Australian and US governments have acknowledged electronic law enforcement is ineffective while supranational corporations control the information across global communications infrastructures, claims the Internet Industry Association (IIA).
IIA chief executive Peter Coroneos last week returned from 10 days in Washington where he led an Australian industry delegation as part of a joint US and Australian government and industry conference on critical infrastructure and protection. Australian representatives included NOIE, while officials from the White House, FBI and US Homeland Security also attended.
Speaking at a University of NSW conference on cyberspace law, Coroneos said private industry today had control of and access to global information that governments didn't. In an attempt to salvage control, governments were creating more laws, but they were unenforceable, he said.
"There's a recognition from both governments, Australian and US, that since industry controls and operates the infrastructure under which global communications occur, that without industry cooperation and a partnership arrangement, the traditional role of law enforcement in national security agencies is rendered largely ineffective. And for that [reason] we've seen people in private industry being accorded the highest level of security," he said.
"It's a recognition by that level of government that they don't have exclusive control any more."
Coroneos said governments have proposed the establishment of information-sharing advisory councils to address the power imbalance between themselves and industry, but he questioned whether industry had much to gain from them.
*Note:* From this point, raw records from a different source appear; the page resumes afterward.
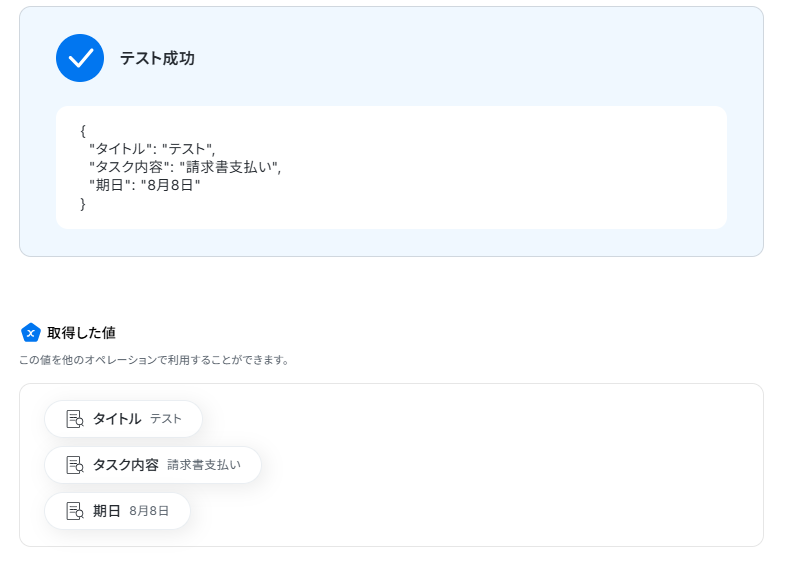
Task: Click the "タイトル": "テスト" line in JSON
Action: tap(152, 149)
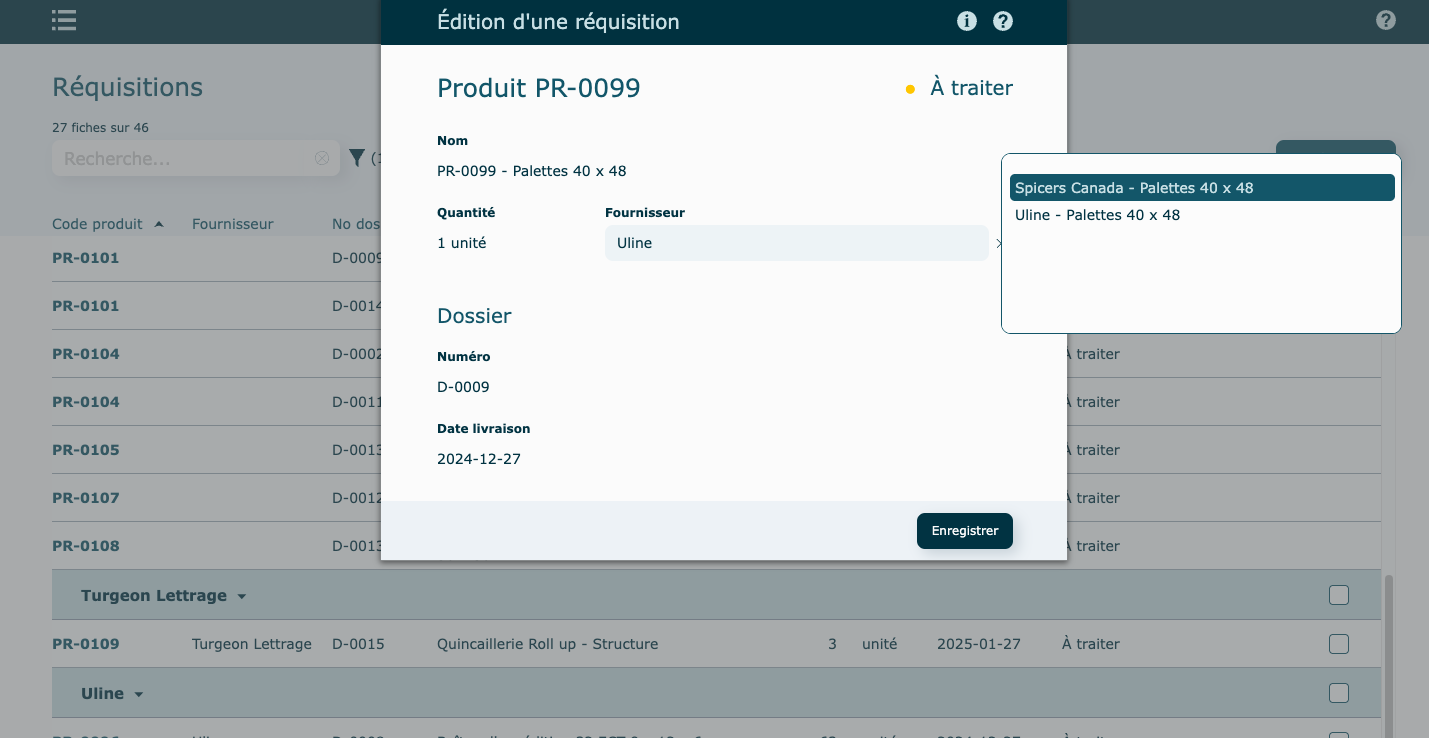Click the yellow status dot beside À traiter

pos(910,89)
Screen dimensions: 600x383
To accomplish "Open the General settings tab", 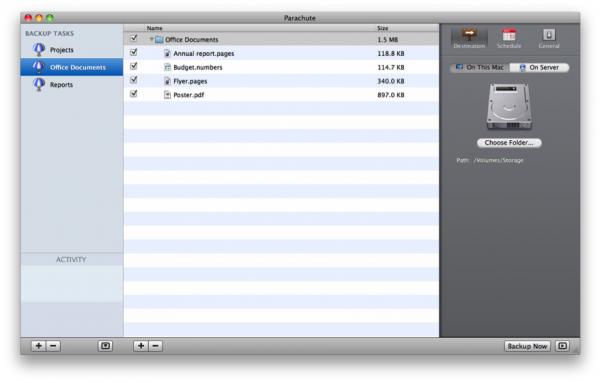I will [549, 38].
"[The sharing of information will be] more from industry back to governments, because they're [governments] concerned about the effects on shareholders. If you're a bank and you've been hacked, then the national security imperative is you've got to tell someone that's occurred.
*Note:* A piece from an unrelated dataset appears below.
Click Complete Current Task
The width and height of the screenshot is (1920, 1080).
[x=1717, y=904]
"[For instance] the continual disclosure rules of the stock exchange state you must disclose to the market any material matters that could affect your share price. If you've been hacked, that's one. So there's a real sensitivity on the part of industry as to how much information they're prepared to share," Coroneos said.
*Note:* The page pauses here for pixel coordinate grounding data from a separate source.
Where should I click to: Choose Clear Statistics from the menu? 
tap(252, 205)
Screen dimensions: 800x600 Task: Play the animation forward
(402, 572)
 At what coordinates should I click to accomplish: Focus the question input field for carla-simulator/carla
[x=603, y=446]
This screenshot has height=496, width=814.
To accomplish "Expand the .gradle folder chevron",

Fellow conference speaker and Australian Securities and Investment Commission legal counsel in electronic enforcement, David Perry, said his personal view was the lack of an Australian law requiring ISPs to keep logs also affected this power imbalance.
"The government has a light-touch approach to regulation. The IIA code is trying to address that, but it will be a long process."
As for the proposal of information-sharing advisory councils, any exchange of information is good, said Perry, but there would always be impediments to the release of information when dealing with Customs and the like.
Another speaker in agreement was Michael Mac Neil, associate professor, Department of Law, at Carleton University in Canada.
"There is a view that the sovereignty of all governments is being undermined. With different international laws there's the suggestions of havens for data mining, defamation and such.
"There's pressure towards common denominators in international law to make them effective," said Mac Neil.
Coroneos referred to Exodus, formerly one of the largest Web hosting companies in the world, as an example of the power of Internet companies compared to governments. Exodus had operations in nations with different legal systems around the globe. The business claimed that one in three mouse clicks accessed content hosted on an Exodus site.
"Exodus could give content from Germany to the US because it owns it. You could try to take the company to court, but how are you going to get evidence against it when it is the one that controls the network?" Coroneos said.
Perry agreed that while such activity was blatantly illegal, theoretically those that control information can look at it and "who's gonna know?"
The privatisation of regulation was the answer to preventing more weak laws, Coroneos said.
"The good thing about codes as regulatory instruments is they adapt faster to technology. Rather than legislation that is too technology specific, or rather than legislation that is so vague it needs to be tested in court, we can be as specific as we like and change them."